Re: random() (was Re: New GUC to sample log queries)

From: Tom Lane <tgl(at)sss(dot)pgh(dot)pa(dot)us>
To: Thomas Munro <thomas(dot)munro(at)enterprisedb(dot)com>
Cc: Heikki Linnakangas <hlinnaka(at)iki(dot)fi>, Peter Geoghegan <pg(at)bowt(dot)ie>, Michael Paquier <michael(at)paquier(dot)xyz>, Alvaro Herrera <alvherre(at)2ndquadrant(dot)com>, Adrien Nayrat <adrien(dot)nayrat(at)anayrat(dot)info>, Dmitry Dolgov <9erthalion6(at)gmail(dot)com>, Tomas Vondra <tomas(dot)vondra(at)2ndquadrant(dot)com>, Vik Fearing <vik(dot)fearing(at)2ndquadrant(dot)com>, Robert Haas <robertmhaas(at)gmail(dot)com>, David Rowley <david(dot)rowley(at)2ndquadrant(dot)com>, Pg Hackers <pgsql-hackers(at)postgresql(dot)org>
Subject: Re: random() (was Re: New GUC to sample log queries)
Date: 2018-12-28 23:15:05
Message-ID: 10913.1546038905@sss.pgh.pa.us
Views: Raw Message | Whole Thread | Download mbox | Resend email
Thread:
Lists: pgsql-hackers

I wrote:
> Thomas Munro <thomas(dot)munro(at)enterprisedb(dot)com> writes:
>> +1, but I wonder if just separating them is enough. Is our seeding
>> algorithm good enough for this new purpose? The initial seed is 100%
>> predictable to a logged in user (it's made from the backend PID and
>> backend start time, which we tell you), and not even that hard to
>> guess from the outside, so I think Coverity's warning is an
>> understatement in this case. Even if we separate the PRNG state used
>> for internal stuff so that users can't clobber its seed from SQL,
>> wouldn't it be possible to predict which statements will survive the
>> log sampling filter given easily available information and a good
>> guess at how many times random() (or whatever similar thing) has been
>> called so far?

* TO-DO LIST
(1) In the email about random(), what two values is the initial seed built from?
(2) Please extend the email about random() from the point where it stops.

* EXTRACTED ENTRIES

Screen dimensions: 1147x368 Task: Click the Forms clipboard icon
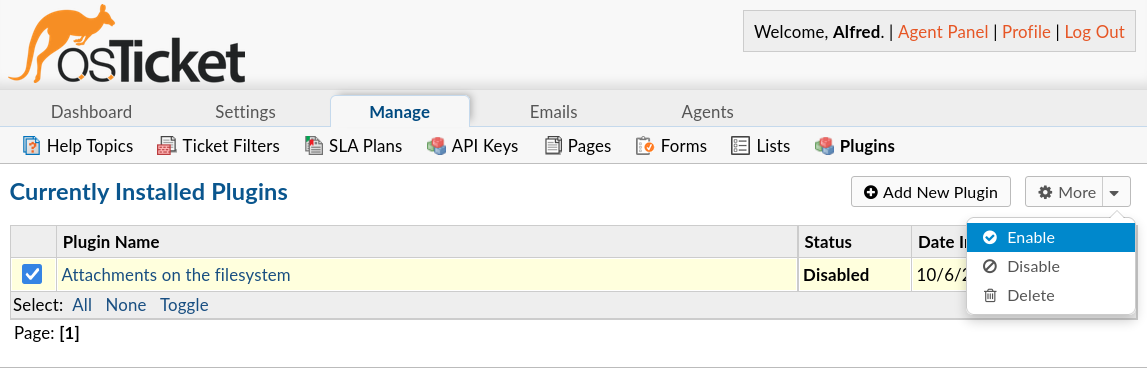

* * *

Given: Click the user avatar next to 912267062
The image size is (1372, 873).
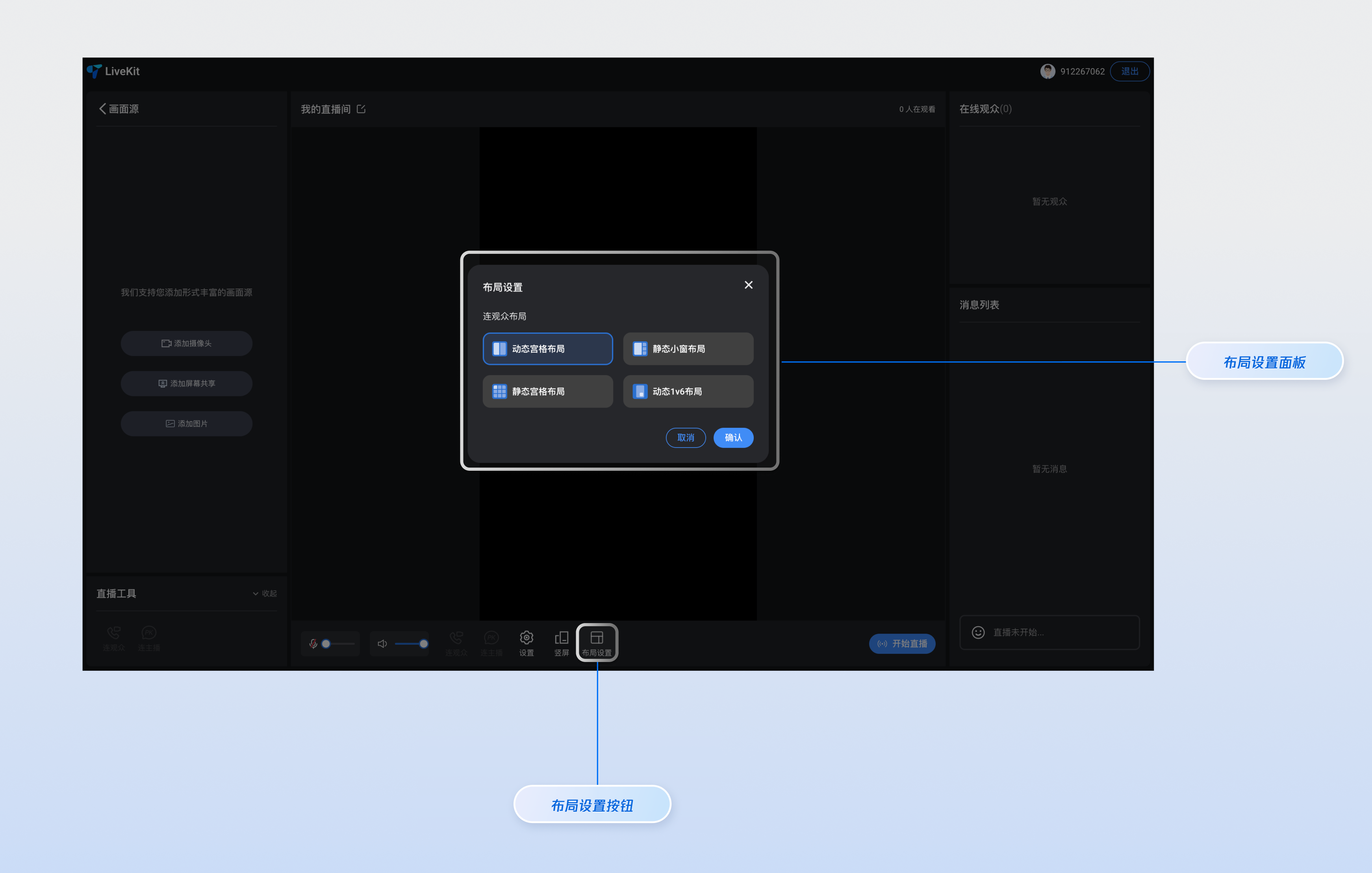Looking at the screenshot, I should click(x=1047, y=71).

* ANSWERS BY TASK
(1) The backend PID and the backend start time.

(2)
> Yeah, that's a good point. Maybe we should upgrade the per-process
> seed initialization to make it less predictable. I could see expending
> a call of the strong RNG to contribute some more noise to the seeds
> selected in InitProcessGlobals().

Here's a simple patch to do so.

Looking at this, I seem to remember that we considered doing exactly this
awhile ago, but refrained because there was concern about depleting the
system's reserve of entropy if we have a high backend spawn rate, and it
didn't seem like there was a security reason to insist on unpredictable
random() results. However, the log-sampling patch destroys the latter
argument. As for the former argument, I'm not sure how big a deal that
really is. Presumably, the act of spawning a backend would itself
contribute some more entropy to the pool (particularly if a network
connection is involved), so the depletion problem might be fictitious
in the first place. Also, a few references I consulted, such as the
Linux urandom(4) man page, suggest that even in a depleted-entropy
state the results of reading /dev/urandom should be random enough
for all but the very strictest security requirements.

Thoughts?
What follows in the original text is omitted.